ЦЕЛЬ ЗАДАНИЯ: Выпишите все вставки, заключенные в круглые скобки, из отрывка о восприятии платонизма на Руси.

ФРАГМЕНТ ДОКУМЕНТА:
********

Этому взвешенному, осторожному и, в то же время, положительному наблюдению крупного исследователя в позднейшей научной мысли вторит, например, историк русской философской традиции А. И. Абрамов6.
Есть, однако, и пример отрицания реального восприятия платонических мотивов русской средневековой культурой. «Факты свидетельствуют, — категорически утверждает А. Г. Тихолаз, — что в течение столетий, когда Русь оставалась Русью в ее самобытном, не “европеизированном” естестве, никакой существенной роли платонизм в ее духовной культуре не играл»7.
Однако этот же автор, нарочито и даже, как нам представляется, искусственно обострив вопрос об отсутствии на Руси развернутого, исторически фиксируемого платонического дискурса (на существовании которого никто, собственно, безоговорочно и не настаивает), отсылает нас к другому (не строгодискурсивному) образу преемственности, не связанному необходимостью исторической непрерывности и системной интеллектуальной выраженности (наличности). «Нам представляется, — пишет А. Г. Тихолаз, — что встреча русского философского духа с платонизмом являет собой типичный пример встреч, происходящих в духовном пространстве человеческого бытия, абсолютно независимом от каких-либо обстоятельств эмпирического существования — будь то исторического, будь то пространственного»8.

********

ПРЕДОСТАВЛЕННЫЙ МАТЕРИАЛ:
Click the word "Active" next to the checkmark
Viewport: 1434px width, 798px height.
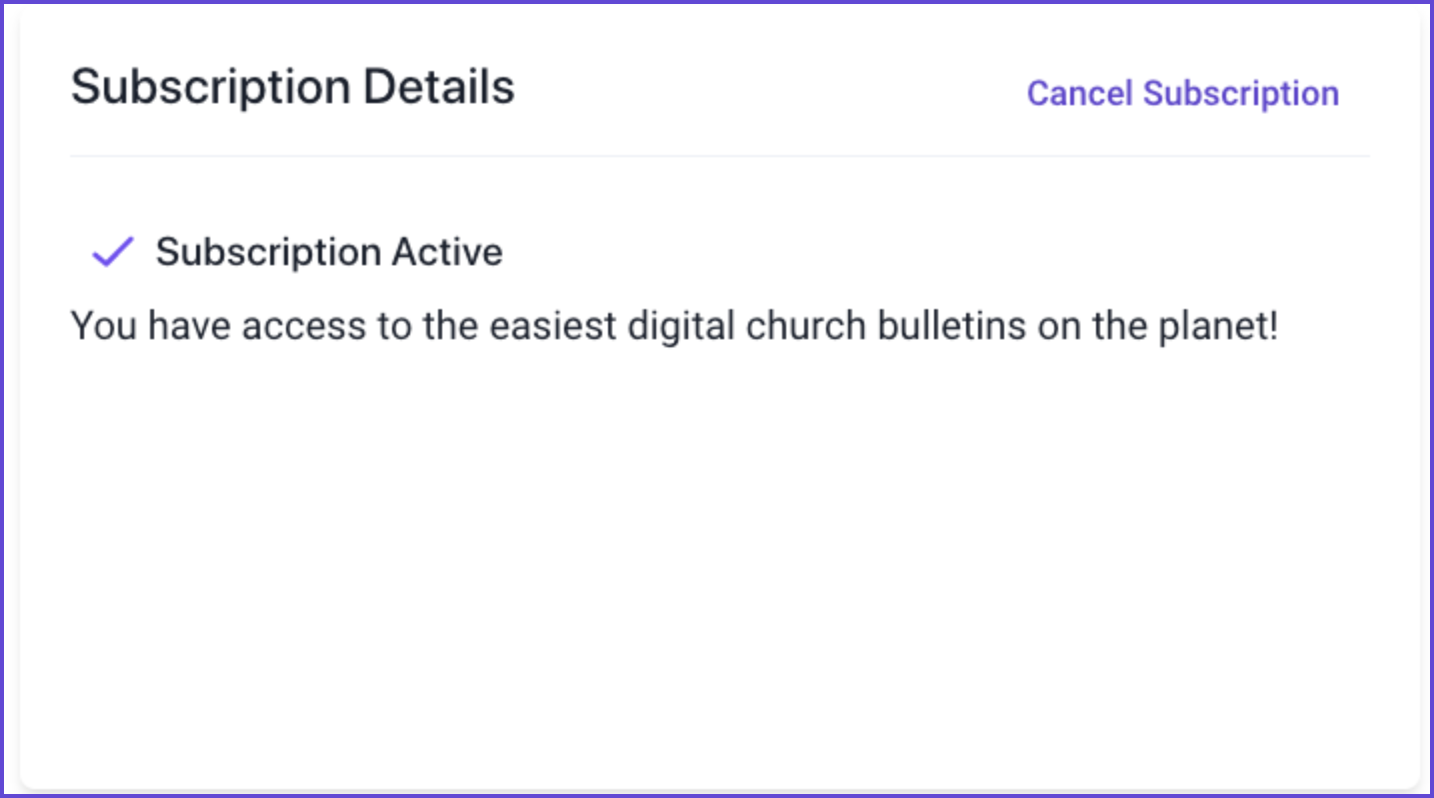pyautogui.click(x=447, y=252)
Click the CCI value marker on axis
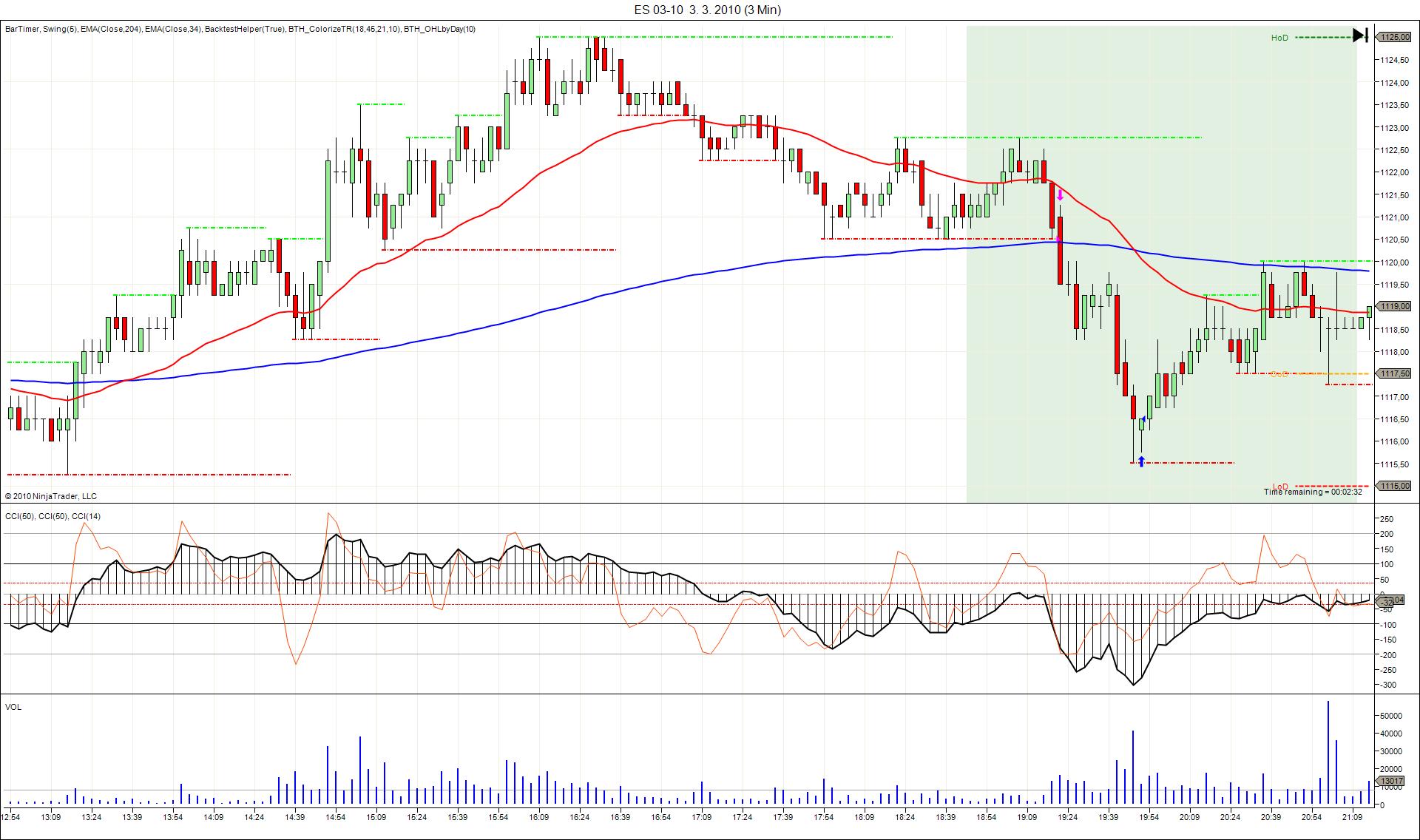1420x840 pixels. click(x=1386, y=603)
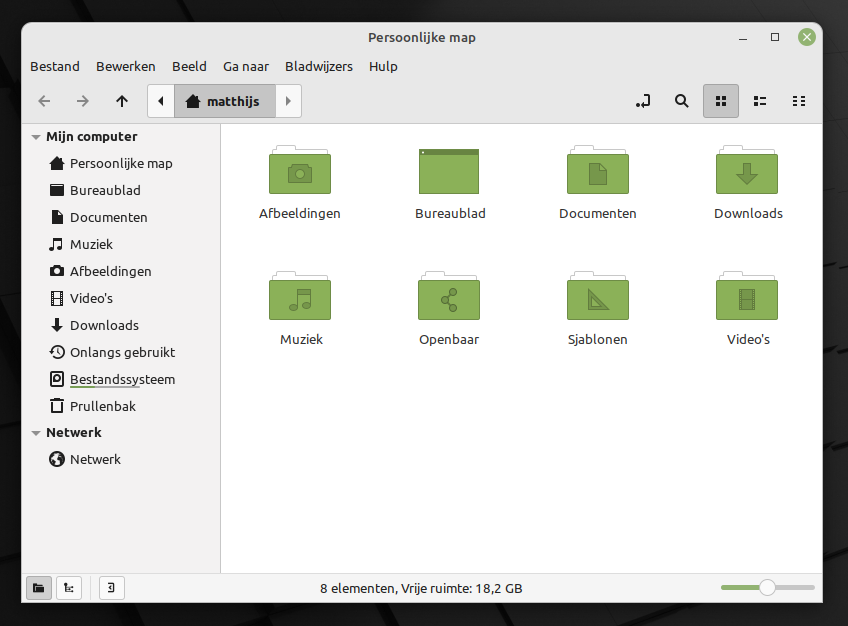Click the matthijs path button
The height and width of the screenshot is (626, 848).
[x=224, y=101]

********

ПИСЬМЕННЫЙ ОТВЕТ:
- на существовании которого никто, собственно, безоговорочно и не настаивает
- не строгодискурсивному
- наличности